**Trecho da página**.

Quando perguntado sobre que vantagens a Irlanda oferece às empresas estrangeiras em comparação com a Suíça, Barry O’Leary, presidente-executivo da Agência de Desenvolvimento Industrial da Irlanda (IDA) – que é acusado de atrair empresas estrangeiras para a Irlanda – revela uma série de atrativos especiais.

Esses incluem as profundas raízes históricas da Irlanda com os EUA, o inglês como língua nacional, a adesão à União Europeia (o que é particularmente estratégico para empresas que atuam nesse mercado) e custos muito mais baixos de mão de obra e espaço para instalações, propiciados em boa parte pela crise econômica.

“A Suíça sempre foi um país caro que vendeu muito bem a marca de qualidade suíça”, disse O’Leary à swissinfo.ch. “Mas se você é uma empresa que pretende colocar 300 funções na Europa, então a Suíça não será capaz de competir no quesito custo”.

Sobre a delicada e crucial questão dos impostos, O’Leary insiste que o regime “menos complicado” da Irlanda é também uma das principais vantagens.

“O sistema irlandês não está sob pressão em relação a medidas discriminatórias [da UE], porque ele está disponível a todos”, acrescentou O’Leary. “Essa é uma razão que nos permitirá conquistar mais alguns negócios [da Suíça], no futuro, do que estamos conquistando no momento”.

Os críticos do regime fiscal da Irlanda dizem que ele permite que empresas estrangeiras explorem brechas que permitem o corte dos atuais 12,5% para taxas muito menores – ou até mesmo para imposto zero na Irlanda em casos extremos.

Com o emprego de técnicas conhecidas como “duplo irlandês” ou “sanduíche holandês”, multinacionais podem desviar lucros da Irlanda para jurisdições que têm uma taxa de imposto mais baixa antes de repatriar os rendimentos na Irlanda.

Isso acontece quando as empresas operam duas unidades separadas na Irlanda, uma deles tendo tipicamente uma estrutura de holding.

Os lucros provenientes da primeira unidade podem ser transferidos para uma entidade holandesa e, em seguida, avançar para uma estrutura sediada em um paraíso fiscal, como as Bermudas, graças a tratados fiscais especiais.

**O que fazer**.
Reescreva o trecho do texto sobre o regime fiscal da Irlanda entre "Sobre a delicada" e "em casos extremos.", inclusive, substituindo "brechas" por "lacunas".

**Material fornecido**.
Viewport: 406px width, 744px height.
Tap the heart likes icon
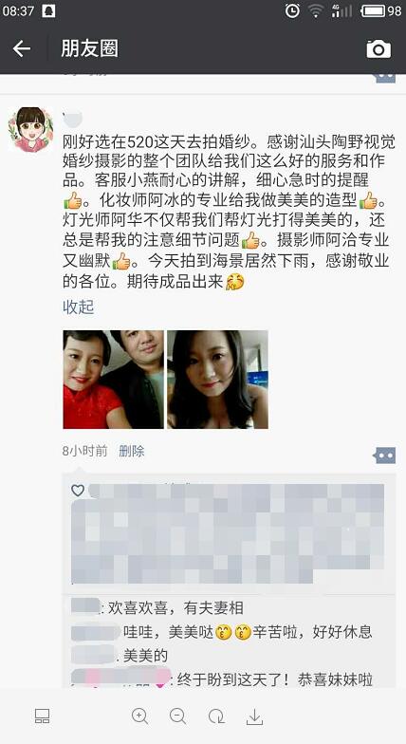coord(78,490)
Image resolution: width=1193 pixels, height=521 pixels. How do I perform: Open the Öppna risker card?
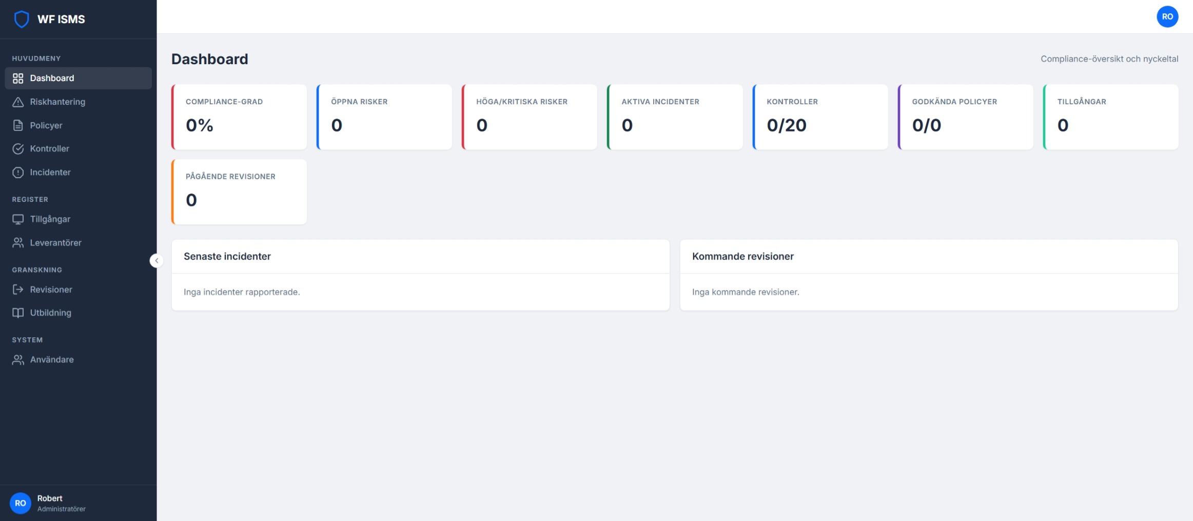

**Resposta esperada**.
Sobre a delicada e crucial questão dos impostos, O’Leary insiste que o regime “menos complicado” da Irlanda é também uma das principais vantagens.

“O sistema irlandês não está sob pressão em relação a medidas discriminatórias [da UE], porque ele está disponível a todos”, acrescentou O’Leary. “Essa é uma razão que nos permitirá conquistar mais alguns negócios [da Suíça], no futuro, do que estamos conquistando no momento”.

Os críticos do regime fiscal da Irlanda dizem que ele permite que empresas estrangeiras explorem lacunas que permitem o corte dos atuais 12,5% para taxas muito menores – ou até mesmo para imposto zero na Irlanda em casos extremos.